• _Exercise instructions_: Go to the line holding "The height and width of the screenshot is (961, 1774)." in the entries below and write out exactly every line down to and including the line holding "Given: Select the".

• _Stored items_:
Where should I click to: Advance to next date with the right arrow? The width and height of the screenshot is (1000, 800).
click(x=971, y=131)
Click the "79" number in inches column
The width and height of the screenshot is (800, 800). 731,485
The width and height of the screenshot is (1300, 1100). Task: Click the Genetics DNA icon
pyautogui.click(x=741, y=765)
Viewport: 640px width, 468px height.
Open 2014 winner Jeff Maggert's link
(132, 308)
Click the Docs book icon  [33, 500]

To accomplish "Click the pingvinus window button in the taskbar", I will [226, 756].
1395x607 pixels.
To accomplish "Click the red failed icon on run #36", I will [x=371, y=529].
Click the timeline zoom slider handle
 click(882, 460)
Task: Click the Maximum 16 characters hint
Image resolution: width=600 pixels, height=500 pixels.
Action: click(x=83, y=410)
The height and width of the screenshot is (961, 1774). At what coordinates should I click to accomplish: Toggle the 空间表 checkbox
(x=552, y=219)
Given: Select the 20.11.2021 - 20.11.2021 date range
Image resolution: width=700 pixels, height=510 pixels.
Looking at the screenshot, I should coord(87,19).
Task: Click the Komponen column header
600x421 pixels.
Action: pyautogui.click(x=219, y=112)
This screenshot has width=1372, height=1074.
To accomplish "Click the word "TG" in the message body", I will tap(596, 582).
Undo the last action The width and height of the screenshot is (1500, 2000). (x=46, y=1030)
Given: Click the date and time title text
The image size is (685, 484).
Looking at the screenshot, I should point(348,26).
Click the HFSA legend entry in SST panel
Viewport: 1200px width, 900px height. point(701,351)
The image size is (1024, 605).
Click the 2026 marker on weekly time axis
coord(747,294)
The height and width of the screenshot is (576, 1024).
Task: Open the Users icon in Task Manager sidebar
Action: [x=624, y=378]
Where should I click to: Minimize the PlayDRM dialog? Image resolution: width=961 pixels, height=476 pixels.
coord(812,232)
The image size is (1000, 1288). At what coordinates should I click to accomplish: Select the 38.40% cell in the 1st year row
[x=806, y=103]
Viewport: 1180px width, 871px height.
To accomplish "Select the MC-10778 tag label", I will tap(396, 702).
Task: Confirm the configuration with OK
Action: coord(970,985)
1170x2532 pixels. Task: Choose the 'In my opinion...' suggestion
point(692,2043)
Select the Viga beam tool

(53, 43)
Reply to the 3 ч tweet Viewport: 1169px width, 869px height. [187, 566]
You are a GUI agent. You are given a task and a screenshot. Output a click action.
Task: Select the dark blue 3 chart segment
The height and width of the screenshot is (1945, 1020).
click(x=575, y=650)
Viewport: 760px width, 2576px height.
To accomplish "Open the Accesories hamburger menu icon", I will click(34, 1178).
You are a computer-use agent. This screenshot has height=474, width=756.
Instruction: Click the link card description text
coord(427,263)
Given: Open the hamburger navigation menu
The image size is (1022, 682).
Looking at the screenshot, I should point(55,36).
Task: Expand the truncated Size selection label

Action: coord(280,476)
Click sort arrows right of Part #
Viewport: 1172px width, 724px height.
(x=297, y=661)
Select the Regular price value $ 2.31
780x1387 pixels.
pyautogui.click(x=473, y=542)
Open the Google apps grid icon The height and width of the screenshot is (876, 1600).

• _Solved exercise_:
The height and width of the screenshot is (961, 1774). At what coordinates should I click to accomplish: Toggle the 空间表 checkbox
(x=552, y=219)
Given: Select the 20.11.2021 - 20.11.2021 date range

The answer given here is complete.